» **REQUIRED WORK**:
Change "coordinate pair" to "point" in the rows starting with the line containing "on clock-time: 9:08." and going on through the line containing "Looking at the", and write out only those lines with nothing else changed. Leave the pictures out.
⟨
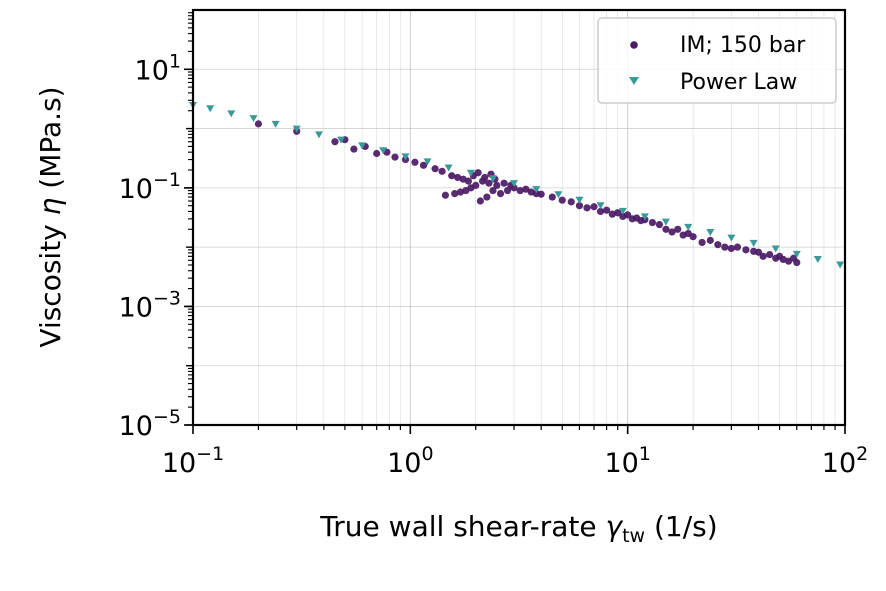 This screenshot has width=886, height=591. Describe the element at coordinates (634, 45) in the screenshot. I see `legend-marker-im` at that location.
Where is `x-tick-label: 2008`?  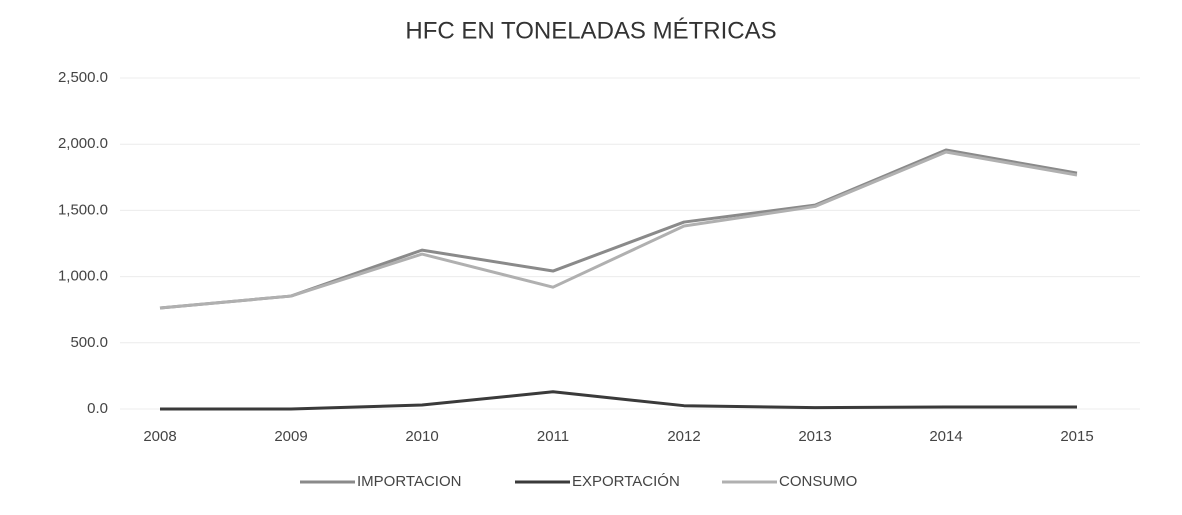 x-tick-label: 2008 is located at coordinates (160, 436).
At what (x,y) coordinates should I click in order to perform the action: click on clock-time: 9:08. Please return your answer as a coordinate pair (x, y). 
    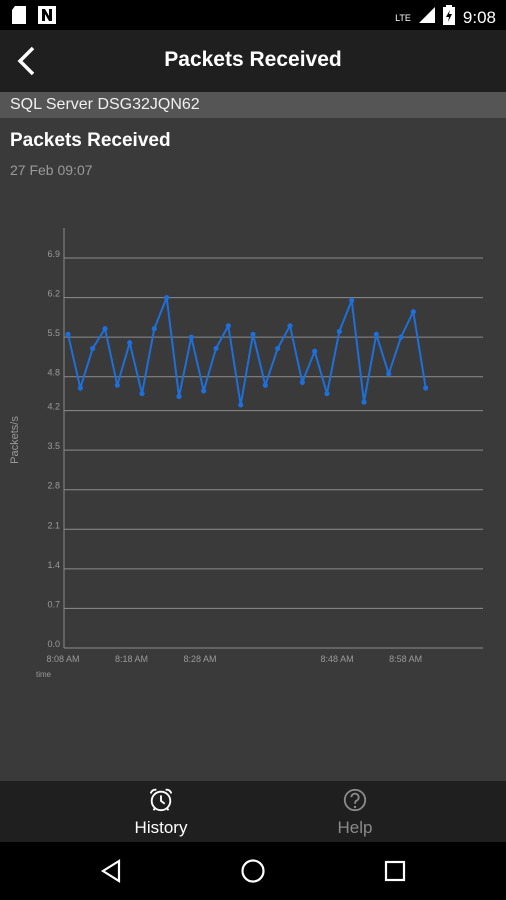
    Looking at the image, I should click on (479, 17).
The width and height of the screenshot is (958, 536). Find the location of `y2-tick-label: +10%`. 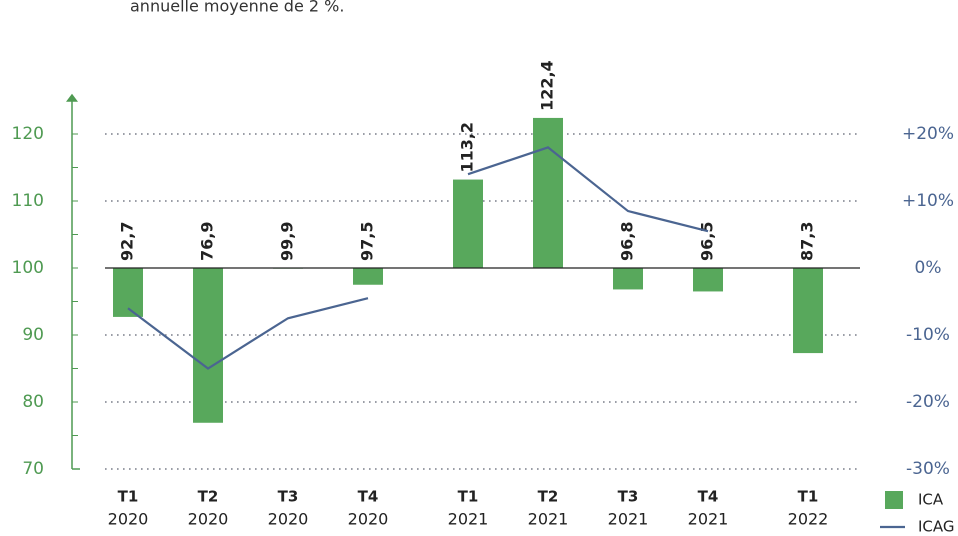

y2-tick-label: +10% is located at coordinates (928, 201).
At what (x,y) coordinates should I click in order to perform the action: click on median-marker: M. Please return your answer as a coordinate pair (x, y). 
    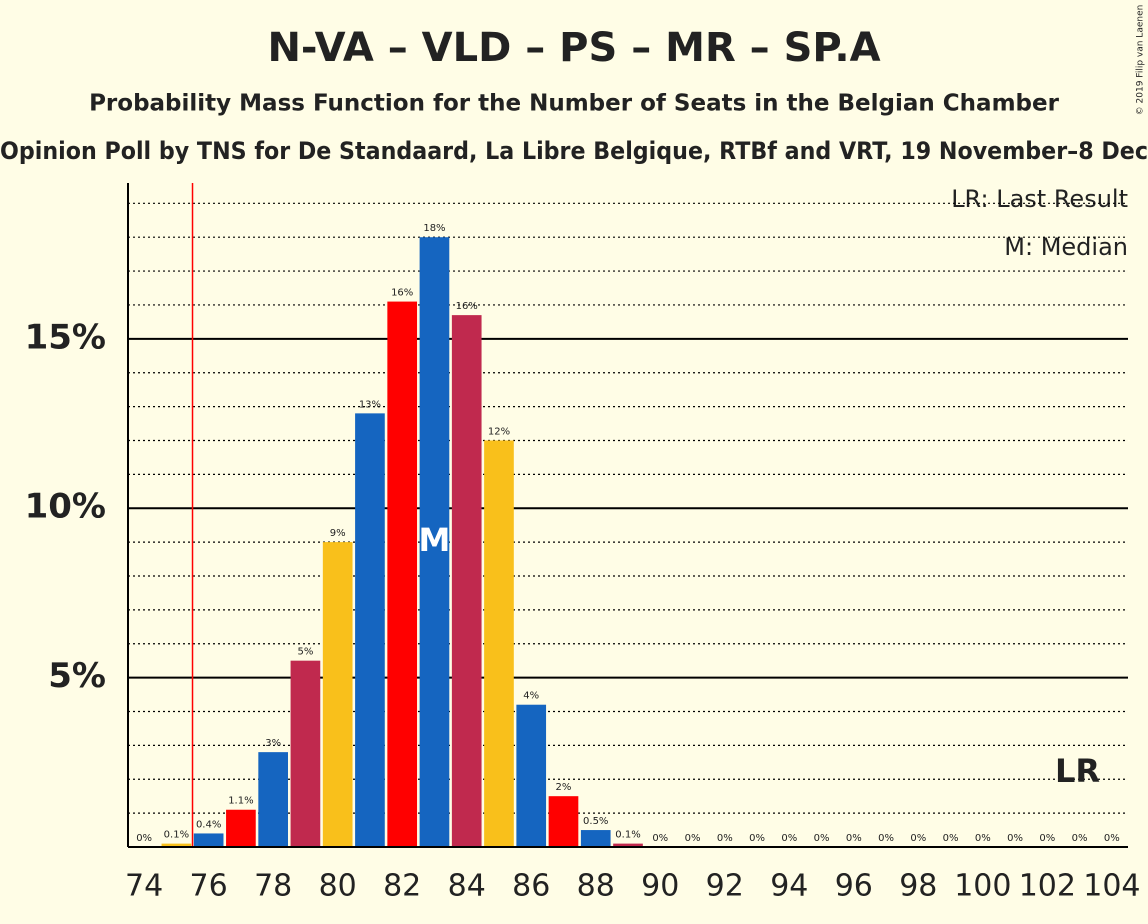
⟩
» **FINAL ANSWER**:
At what (x,y) coordinates should I click in order to perform the action: click on clock-time: 9:08. Please return your answer as a point (x, y). 
    Looking at the image, I should click on (479, 17).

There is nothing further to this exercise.